▸ Data to use:
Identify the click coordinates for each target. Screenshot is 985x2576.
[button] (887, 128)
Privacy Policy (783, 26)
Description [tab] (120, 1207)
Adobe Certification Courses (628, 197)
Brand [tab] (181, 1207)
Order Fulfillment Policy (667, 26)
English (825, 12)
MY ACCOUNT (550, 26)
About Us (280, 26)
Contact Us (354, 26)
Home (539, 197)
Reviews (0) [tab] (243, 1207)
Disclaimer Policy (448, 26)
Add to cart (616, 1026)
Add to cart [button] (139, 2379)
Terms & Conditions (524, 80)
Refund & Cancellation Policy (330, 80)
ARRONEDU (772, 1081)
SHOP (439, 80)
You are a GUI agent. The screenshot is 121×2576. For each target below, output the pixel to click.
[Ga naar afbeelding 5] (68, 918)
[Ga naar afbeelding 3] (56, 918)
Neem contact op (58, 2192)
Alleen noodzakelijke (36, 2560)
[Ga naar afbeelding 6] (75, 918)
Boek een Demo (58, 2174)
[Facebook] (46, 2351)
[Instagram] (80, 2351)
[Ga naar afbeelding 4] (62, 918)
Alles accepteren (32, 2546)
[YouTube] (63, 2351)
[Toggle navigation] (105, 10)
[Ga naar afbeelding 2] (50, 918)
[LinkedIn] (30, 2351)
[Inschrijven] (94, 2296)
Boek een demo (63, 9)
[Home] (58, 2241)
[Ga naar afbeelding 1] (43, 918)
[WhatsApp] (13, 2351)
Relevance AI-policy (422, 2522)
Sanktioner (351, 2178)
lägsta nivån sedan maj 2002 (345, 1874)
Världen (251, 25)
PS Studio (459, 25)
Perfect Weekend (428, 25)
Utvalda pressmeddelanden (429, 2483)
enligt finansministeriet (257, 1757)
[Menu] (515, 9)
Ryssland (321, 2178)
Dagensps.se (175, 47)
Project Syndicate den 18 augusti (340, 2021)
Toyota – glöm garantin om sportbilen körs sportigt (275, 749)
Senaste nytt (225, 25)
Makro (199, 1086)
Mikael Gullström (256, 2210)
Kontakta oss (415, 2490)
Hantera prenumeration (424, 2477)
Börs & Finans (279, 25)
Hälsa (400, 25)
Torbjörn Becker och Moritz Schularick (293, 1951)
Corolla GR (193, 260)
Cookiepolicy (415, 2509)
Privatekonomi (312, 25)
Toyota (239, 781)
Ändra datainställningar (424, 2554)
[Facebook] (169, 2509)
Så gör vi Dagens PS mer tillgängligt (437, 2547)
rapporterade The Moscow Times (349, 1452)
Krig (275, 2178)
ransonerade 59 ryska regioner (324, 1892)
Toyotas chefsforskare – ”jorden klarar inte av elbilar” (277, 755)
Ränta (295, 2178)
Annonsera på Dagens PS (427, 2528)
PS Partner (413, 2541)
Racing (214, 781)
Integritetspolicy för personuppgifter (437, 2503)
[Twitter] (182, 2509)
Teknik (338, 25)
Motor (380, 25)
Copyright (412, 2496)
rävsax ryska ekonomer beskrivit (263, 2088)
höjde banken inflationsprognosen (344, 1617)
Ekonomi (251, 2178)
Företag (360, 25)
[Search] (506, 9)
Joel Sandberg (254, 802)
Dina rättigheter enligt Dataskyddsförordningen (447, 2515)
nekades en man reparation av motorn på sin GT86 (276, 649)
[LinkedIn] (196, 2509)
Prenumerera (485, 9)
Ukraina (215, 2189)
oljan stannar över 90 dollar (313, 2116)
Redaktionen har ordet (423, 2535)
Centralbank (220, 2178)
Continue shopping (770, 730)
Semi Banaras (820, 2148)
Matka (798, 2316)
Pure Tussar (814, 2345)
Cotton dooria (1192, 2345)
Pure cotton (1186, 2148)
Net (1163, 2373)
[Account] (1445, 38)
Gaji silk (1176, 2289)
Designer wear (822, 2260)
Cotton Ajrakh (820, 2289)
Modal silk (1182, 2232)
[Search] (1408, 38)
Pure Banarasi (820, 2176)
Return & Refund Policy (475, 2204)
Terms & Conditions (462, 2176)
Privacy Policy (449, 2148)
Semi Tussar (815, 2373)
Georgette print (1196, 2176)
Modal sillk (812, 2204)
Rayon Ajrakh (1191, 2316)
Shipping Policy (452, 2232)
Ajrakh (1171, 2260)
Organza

▸ Your goal: The response has to match the data exactly, line for line.

▸ Result for this task:
Identify the click coordinates for each target. Screenshot is 985x2576.
[button] (887, 128)
Privacy Policy (783, 26)
Description [tab] (120, 1207)
Adobe Certification Courses (628, 197)
Brand [tab] (181, 1207)
Order Fulfillment Policy (667, 26)
English (825, 12)
MY ACCOUNT (550, 26)
About Us (280, 26)
Contact Us (354, 26)
Home (539, 197)
Reviews (0) [tab] (243, 1207)
Disclaimer Policy (448, 26)
Add to cart (616, 1026)
Add to cart [button] (139, 2379)
Terms & Conditions (524, 80)
Refund & Cancellation Policy (330, 80)
ARRONEDU (772, 1081)
SHOP (439, 80)
You are a GUI agent. The screenshot is 121×2576. For each target below, output the pixel to click.
[Ga naar afbeelding 5] (68, 918)
[Ga naar afbeelding 3] (56, 918)
Neem contact op (58, 2192)
Alleen noodzakelijke (36, 2560)
[Ga naar afbeelding 6] (75, 918)
Boek een Demo (58, 2174)
[Facebook] (46, 2351)
[Instagram] (80, 2351)
[Ga naar afbeelding 4] (62, 918)
Alles accepteren (32, 2546)
[YouTube] (63, 2351)
[Toggle navigation] (105, 10)
[Ga naar afbeelding 2] (50, 918)
[LinkedIn] (30, 2351)
[Inschrijven] (94, 2296)
Boek een demo (63, 9)
[Home] (58, 2241)
[Ga naar afbeelding 1] (43, 918)
[WhatsApp] (13, 2351)
Relevance AI-policy (422, 2522)
Sanktioner (351, 2178)
lägsta nivån sedan maj 2002 (345, 1874)
Världen (251, 25)
PS Studio (459, 25)
Perfect Weekend (428, 25)
Utvalda pressmeddelanden (429, 2483)
enligt finansministeriet (257, 1757)
[Menu] (515, 9)
Ryssland (321, 2178)
Dagensps.se (175, 47)
Project Syndicate den 18 augusti (340, 2021)
Toyota – glöm garantin om sportbilen körs sportigt (275, 749)
Senaste nytt (225, 25)
Makro (199, 1086)
Mikael Gullström (256, 2210)
Kontakta oss (415, 2490)
Hantera prenumeration (424, 2477)
Börs & Finans (279, 25)
Hälsa (400, 25)
Torbjörn Becker och Moritz Schularick (293, 1951)
Corolla GR (193, 260)
Cookiepolicy (415, 2509)
Privatekonomi (312, 25)
Toyota (239, 781)
Ändra datainställningar (424, 2554)
[Facebook] (169, 2509)
Så gör vi Dagens PS mer tillgängligt (437, 2547)
rapporterade The Moscow Times (349, 1452)
Krig (275, 2178)
ransonerade 59 ryska regioner (324, 1892)
Toyotas chefsforskare – ”jorden klarar inte av elbilar” (277, 755)
Ränta (295, 2178)
Annonsera på Dagens PS (427, 2528)
PS Partner (413, 2541)
Racing (214, 781)
Integritetspolicy för personuppgifter (437, 2503)
[Twitter] (182, 2509)
Teknik (338, 25)
Motor (380, 25)
Copyright (412, 2496)
rävsax ryska ekonomer beskrivit (263, 2088)
höjde banken inflationsprognosen (344, 1617)
Ekonomi (251, 2178)
Företag (360, 25)
[Search] (506, 9)
Joel Sandberg (254, 802)
Dina rättigheter enligt Dataskyddsförordningen (447, 2515)
nekades en man reparation av motorn på sin GT86 (276, 649)
[LinkedIn] (196, 2509)
Prenumerera (485, 9)
Ukraina (215, 2189)
oljan stannar över 90 dollar (313, 2116)
Redaktionen har ordet (423, 2535)
Centralbank (220, 2178)
Continue shopping (770, 730)
Semi Banaras (820, 2148)
Matka (798, 2316)
Pure Tussar (814, 2345)
Cotton dooria (1192, 2345)
Pure cotton (1186, 2148)
Net (1163, 2373)
[Account] (1445, 38)
Gaji silk (1176, 2289)
Designer wear (822, 2260)
Cotton Ajrakh (820, 2289)
Modal silk (1182, 2232)
[Search] (1408, 38)
Pure Banarasi (820, 2176)
Return & Refund Policy (475, 2204)
Terms & Conditions (462, 2176)
Privacy Policy (449, 2148)
Semi Tussar (815, 2373)
Georgette print (1196, 2176)
Modal sillk (812, 2204)
Rayon Ajrakh (1191, 2316)
Shipping Policy (452, 2232)
Ajrakh (1171, 2260)
Organza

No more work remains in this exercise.